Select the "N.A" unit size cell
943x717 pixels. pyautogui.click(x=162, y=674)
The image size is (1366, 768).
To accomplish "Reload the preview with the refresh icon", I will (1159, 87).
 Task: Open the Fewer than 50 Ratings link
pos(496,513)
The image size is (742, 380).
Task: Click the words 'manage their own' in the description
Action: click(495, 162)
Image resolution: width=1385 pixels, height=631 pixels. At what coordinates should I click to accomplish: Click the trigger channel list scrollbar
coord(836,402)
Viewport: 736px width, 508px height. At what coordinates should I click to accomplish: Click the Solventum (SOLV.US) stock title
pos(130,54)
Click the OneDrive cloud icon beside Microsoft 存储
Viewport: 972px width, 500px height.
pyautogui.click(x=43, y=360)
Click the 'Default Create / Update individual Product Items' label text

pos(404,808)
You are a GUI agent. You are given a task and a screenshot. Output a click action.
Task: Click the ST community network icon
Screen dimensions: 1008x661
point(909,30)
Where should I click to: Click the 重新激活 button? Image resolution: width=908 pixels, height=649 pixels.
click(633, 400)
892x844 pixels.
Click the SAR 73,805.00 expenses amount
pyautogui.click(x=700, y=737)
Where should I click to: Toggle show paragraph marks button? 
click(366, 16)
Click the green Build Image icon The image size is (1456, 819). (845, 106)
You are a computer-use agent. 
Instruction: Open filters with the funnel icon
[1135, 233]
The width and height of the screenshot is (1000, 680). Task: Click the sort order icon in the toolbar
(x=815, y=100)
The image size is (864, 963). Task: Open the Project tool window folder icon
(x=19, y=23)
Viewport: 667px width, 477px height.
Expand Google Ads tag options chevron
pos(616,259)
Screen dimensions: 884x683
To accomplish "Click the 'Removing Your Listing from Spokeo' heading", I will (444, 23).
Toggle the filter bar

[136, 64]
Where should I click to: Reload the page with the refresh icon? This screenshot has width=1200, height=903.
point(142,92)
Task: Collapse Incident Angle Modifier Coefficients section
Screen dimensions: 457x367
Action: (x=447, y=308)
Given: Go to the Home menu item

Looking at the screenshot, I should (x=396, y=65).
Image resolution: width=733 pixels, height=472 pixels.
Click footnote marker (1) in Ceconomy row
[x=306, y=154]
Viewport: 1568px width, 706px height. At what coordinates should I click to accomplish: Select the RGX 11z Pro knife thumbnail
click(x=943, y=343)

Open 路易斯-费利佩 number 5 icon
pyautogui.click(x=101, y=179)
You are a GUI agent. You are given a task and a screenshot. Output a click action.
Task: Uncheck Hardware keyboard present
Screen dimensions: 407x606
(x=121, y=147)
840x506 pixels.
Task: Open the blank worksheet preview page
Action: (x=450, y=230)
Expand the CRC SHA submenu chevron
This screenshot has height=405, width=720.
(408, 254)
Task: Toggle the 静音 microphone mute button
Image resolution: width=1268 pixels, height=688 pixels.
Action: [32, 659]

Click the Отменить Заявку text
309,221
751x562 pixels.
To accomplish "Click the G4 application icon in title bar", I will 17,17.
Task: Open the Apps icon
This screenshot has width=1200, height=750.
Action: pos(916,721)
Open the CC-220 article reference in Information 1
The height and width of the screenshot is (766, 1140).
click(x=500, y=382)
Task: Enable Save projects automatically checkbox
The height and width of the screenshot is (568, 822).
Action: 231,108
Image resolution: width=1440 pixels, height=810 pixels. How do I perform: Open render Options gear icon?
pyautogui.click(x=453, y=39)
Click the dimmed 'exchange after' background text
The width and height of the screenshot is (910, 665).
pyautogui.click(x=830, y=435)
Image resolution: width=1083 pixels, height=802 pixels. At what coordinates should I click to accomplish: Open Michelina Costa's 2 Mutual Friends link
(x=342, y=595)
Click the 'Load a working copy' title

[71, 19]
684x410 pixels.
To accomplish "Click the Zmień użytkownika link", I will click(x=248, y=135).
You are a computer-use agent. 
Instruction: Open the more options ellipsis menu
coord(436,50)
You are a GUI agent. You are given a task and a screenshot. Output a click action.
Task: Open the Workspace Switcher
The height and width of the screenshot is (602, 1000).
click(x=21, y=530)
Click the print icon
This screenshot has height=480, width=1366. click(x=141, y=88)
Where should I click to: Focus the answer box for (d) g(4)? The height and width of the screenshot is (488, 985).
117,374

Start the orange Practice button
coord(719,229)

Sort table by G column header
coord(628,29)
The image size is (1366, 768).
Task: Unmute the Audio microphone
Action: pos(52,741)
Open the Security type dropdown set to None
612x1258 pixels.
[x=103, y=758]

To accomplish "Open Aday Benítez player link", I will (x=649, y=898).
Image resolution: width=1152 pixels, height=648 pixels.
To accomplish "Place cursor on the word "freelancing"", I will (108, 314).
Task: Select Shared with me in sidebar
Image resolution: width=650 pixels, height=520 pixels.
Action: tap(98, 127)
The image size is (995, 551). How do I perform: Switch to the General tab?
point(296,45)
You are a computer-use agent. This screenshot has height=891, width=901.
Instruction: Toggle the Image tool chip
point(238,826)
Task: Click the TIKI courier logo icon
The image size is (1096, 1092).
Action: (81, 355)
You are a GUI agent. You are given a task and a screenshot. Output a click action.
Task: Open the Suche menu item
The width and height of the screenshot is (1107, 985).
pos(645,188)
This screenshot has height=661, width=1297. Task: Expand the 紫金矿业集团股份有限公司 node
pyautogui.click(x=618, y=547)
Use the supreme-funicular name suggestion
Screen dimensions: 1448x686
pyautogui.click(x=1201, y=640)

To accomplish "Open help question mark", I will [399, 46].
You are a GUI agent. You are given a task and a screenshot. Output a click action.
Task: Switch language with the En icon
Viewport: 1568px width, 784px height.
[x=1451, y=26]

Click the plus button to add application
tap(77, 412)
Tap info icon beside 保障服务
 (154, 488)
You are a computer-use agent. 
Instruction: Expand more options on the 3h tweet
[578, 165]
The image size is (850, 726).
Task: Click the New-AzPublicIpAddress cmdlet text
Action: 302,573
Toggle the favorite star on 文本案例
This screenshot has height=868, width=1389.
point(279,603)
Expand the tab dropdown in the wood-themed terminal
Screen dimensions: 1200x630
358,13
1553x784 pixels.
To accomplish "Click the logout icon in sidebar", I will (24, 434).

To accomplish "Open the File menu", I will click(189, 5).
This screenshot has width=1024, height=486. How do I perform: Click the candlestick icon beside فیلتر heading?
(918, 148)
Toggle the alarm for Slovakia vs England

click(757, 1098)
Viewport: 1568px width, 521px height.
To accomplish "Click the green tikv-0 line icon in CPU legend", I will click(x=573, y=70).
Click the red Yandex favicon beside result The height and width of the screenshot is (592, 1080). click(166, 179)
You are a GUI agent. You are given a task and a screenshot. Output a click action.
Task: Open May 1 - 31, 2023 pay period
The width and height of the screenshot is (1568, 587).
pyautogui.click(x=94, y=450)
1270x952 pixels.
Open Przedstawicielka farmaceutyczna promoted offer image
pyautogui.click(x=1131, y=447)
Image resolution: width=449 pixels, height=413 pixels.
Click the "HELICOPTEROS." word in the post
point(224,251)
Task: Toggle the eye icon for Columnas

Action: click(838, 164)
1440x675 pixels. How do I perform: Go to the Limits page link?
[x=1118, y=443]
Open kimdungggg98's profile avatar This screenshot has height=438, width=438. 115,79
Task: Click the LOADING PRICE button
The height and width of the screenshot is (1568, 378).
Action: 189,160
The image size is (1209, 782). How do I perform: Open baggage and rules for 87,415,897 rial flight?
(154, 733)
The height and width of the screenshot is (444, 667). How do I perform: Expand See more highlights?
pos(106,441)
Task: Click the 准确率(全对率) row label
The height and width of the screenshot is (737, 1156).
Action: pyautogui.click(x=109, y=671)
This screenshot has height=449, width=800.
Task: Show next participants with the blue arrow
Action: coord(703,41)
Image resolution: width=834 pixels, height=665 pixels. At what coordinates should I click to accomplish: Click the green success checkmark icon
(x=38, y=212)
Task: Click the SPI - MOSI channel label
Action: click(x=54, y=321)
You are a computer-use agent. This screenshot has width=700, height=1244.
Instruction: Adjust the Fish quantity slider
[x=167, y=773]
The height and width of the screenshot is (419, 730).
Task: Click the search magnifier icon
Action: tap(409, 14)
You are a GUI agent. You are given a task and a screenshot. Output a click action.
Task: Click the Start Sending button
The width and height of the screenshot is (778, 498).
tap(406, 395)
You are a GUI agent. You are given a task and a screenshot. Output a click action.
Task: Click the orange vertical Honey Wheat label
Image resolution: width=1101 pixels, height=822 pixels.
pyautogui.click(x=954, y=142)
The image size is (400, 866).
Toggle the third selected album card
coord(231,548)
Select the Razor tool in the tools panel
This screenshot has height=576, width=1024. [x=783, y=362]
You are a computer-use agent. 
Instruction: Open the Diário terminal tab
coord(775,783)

***

Task objective: Each line above from the one with "Toggle the alarm for Slovakia vs England" up to and including the one with "1270x952 pixels." must be set down exactly, and no line outside that span may appear.

Exercise answer:
Toggle the alarm for Slovakia vs England

click(757, 1098)
Viewport: 1568px width, 521px height.
To accomplish "Click the green tikv-0 line icon in CPU legend", I will click(x=573, y=70).
Click the red Yandex favicon beside result The height and width of the screenshot is (592, 1080). click(166, 179)
You are a GUI agent. You are given a task and a screenshot. Output a click action.
Task: Open May 1 - 31, 2023 pay period
The width and height of the screenshot is (1568, 587).
pyautogui.click(x=94, y=450)
1270x952 pixels.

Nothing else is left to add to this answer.